Un particulier a formé opposition à une ordonnance d'injonction de payer le condamnant à verser une somme à une société pour des abonnements à des revues. Ce dernier conteste sa redevabilité, soutenant que les abonnements avaient pris fin l'année précédente et que les conditions générales de vente invoquées par la société ne lui étaient pas opposables. La société, bien qu'elle ne puisse justifier d'un abonnement écrit pour les revues concernées, affirme avoir envoyé ces revues pendant plus de six ans au particulier et produit un contrat d'abonnement à une autre revue, sur lequel figurent les conditions générales de vente. Le particulier n'ayant pas résilié les abonnements selon ces conditions, il se voit opposer cette absence de résiliation.
Fiche d’arrêt : Civ. 1re, 11 mars 2014, n° 12-28304
1Faits
2Procédure
Le litige débute par une ordonnance d'injonction de payer rendue par la juridiction de proximité, condamnant le particulier à verser des sommes dues pour des abonnements. Ce dernier forme opposition à cette ordonnance, ce qui conduit à un jugement rendu par la juridiction de proximité de Besançon. Dans ce jugement, le juge considère que la société a suffisamment démontré l'existence d'une relation contractuelle, malgré l'absence d'un contrat écrit spécifique pour les abonnements en question.
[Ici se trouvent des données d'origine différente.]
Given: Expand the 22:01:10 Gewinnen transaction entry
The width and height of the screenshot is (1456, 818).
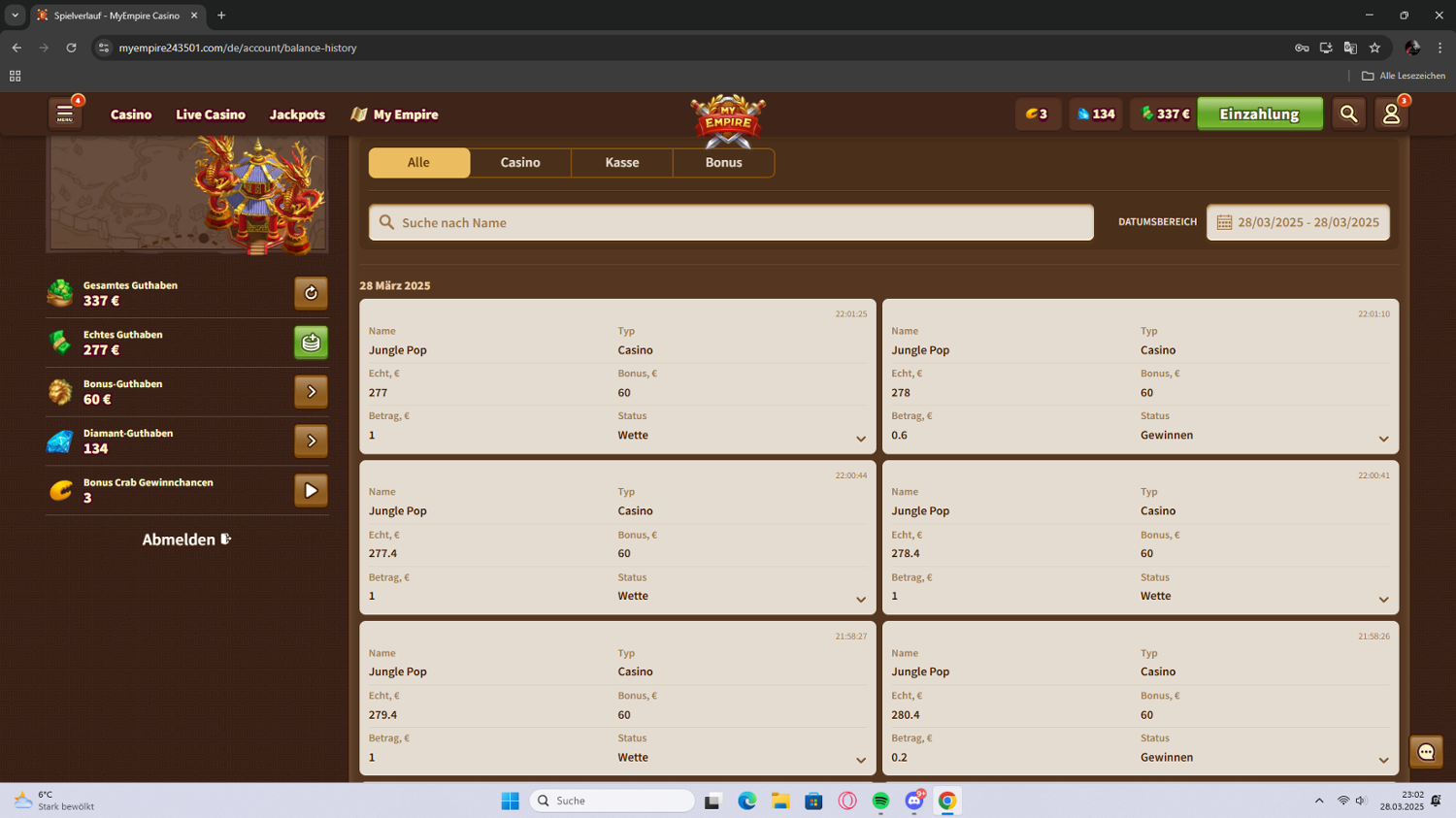Looking at the screenshot, I should (1383, 439).
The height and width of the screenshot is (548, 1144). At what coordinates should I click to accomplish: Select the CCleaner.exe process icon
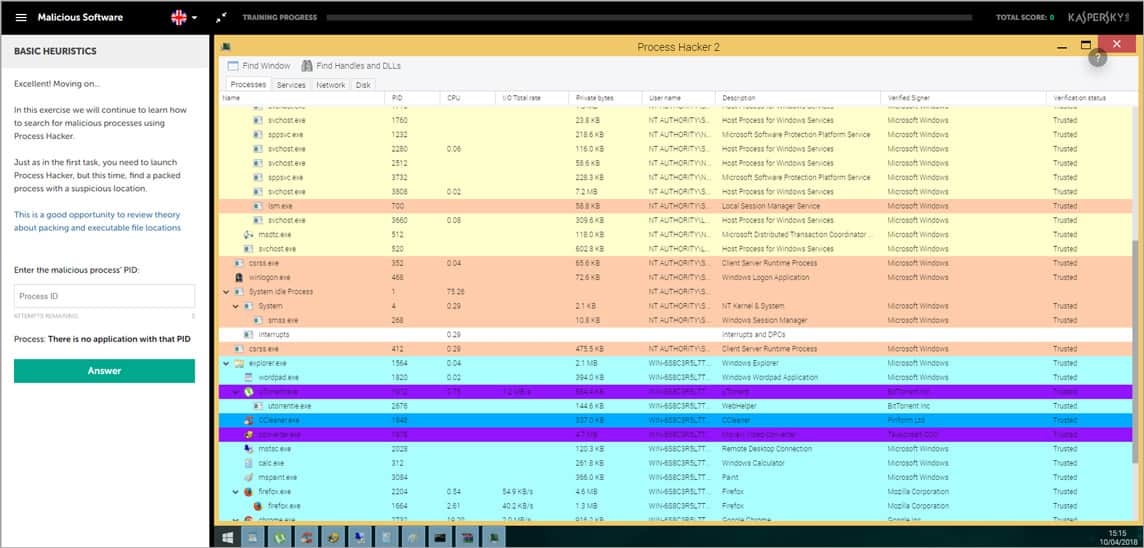[x=250, y=421]
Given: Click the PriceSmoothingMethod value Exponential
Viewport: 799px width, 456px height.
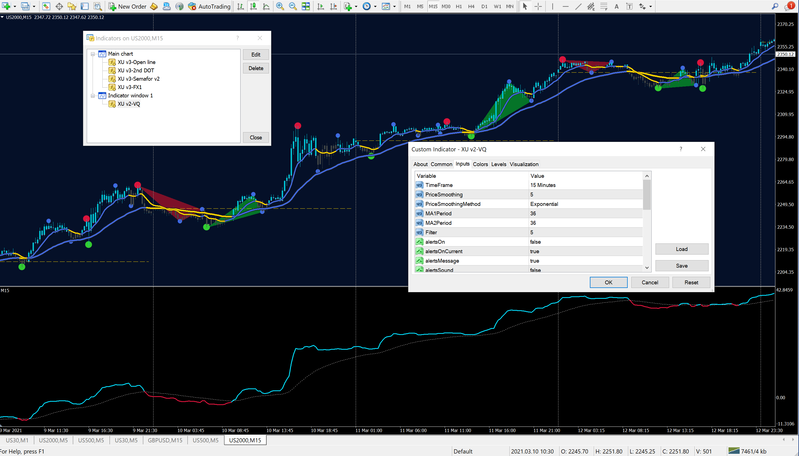Looking at the screenshot, I should coord(545,204).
Le particulier conteste cette décision et décide de se pourvoir en cassation, arguant que la juridiction n'a pas correctement appliqué le droit en matière de conditions générales de vente.
3Problème de droit
La juridiction a-t-elle correctement apprécié la portée des conditions générales de vente dans le cadre du litige relatif aux abonnements ?
4Solution
La Cour casse et annule le jugement rendu par la juridiction de proximité de Besançon. Elle relève que la juridiction a constaté que la société ne justifiait pas avoir porté à la connaissance du particulier ses conditions générales de vente pour les abonnements litigieux. De plus, les conditions générales produites étaient relatives à un contrat distinct et sans lien avec les deux abonnements contestés. En conséquence, la Cour conclut que la juridiction n'a pas donné de base légale à sa décision en ne tenant pas compte de l'absence d'information du cocontractant sur les modalités de renouvellement et de résiliation des contrats. La Cour remet donc les parties dans l'état où elles se trouvaient avant le jugement contesté et renvoie l'affaire devant la juridiction de proximité de Pontarlier pour qu'il soit fait droit.